> WHAT THE EXERCISE ASKS
Copy out, line for line, the part of the listing that opens with the line containing "This screenshot has width=106, height=196." and closes with the line containing "pyautogui.click(x=377, y=405)".

::: SUPPLIED DATA :::

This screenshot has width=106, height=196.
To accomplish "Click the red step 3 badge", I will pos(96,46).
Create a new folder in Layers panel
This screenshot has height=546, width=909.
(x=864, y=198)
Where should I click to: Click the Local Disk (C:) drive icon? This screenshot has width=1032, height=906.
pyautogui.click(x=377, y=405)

:::
::: SUPPLIED DATA :::

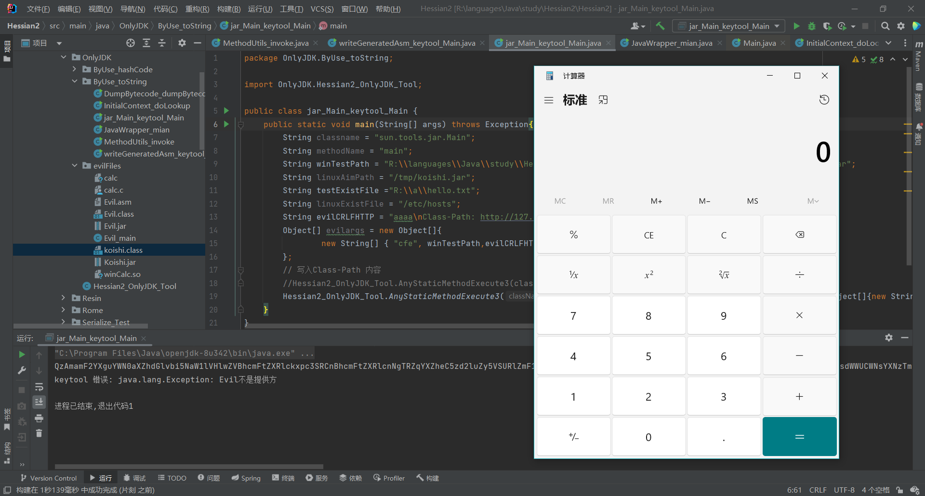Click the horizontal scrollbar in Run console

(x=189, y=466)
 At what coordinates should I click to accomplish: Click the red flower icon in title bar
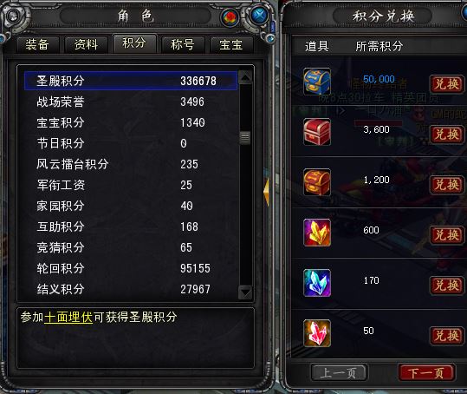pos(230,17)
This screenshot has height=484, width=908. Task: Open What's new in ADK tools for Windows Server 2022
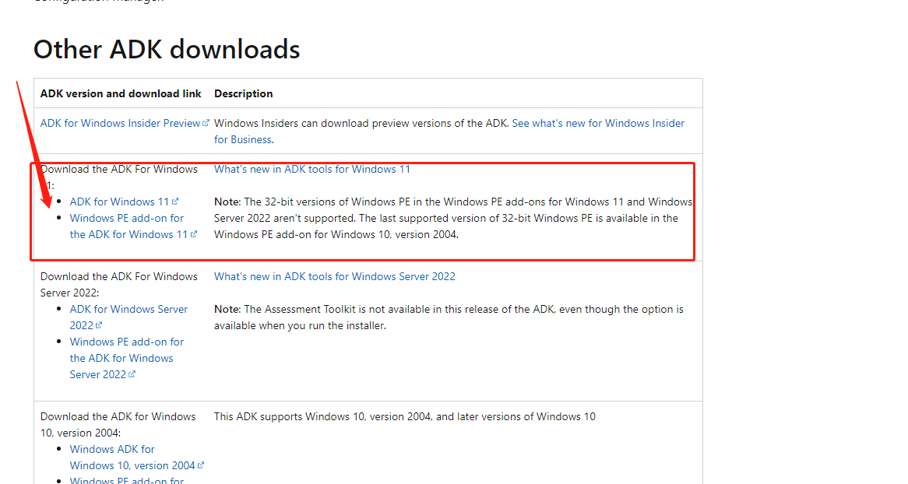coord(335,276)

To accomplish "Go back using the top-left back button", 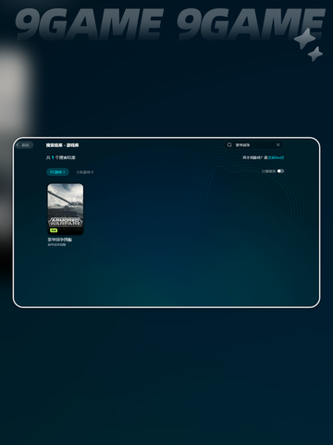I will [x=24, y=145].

:::

> RESULT
This screenshot has width=106, height=196.
To accomplish "Click the red step 3 badge", I will pos(96,46).
Create a new folder in Layers panel
This screenshot has height=546, width=909.
(x=864, y=198)
Where should I click to: Click the Local Disk (C:) drive icon? This screenshot has width=1032, height=906.
pyautogui.click(x=377, y=405)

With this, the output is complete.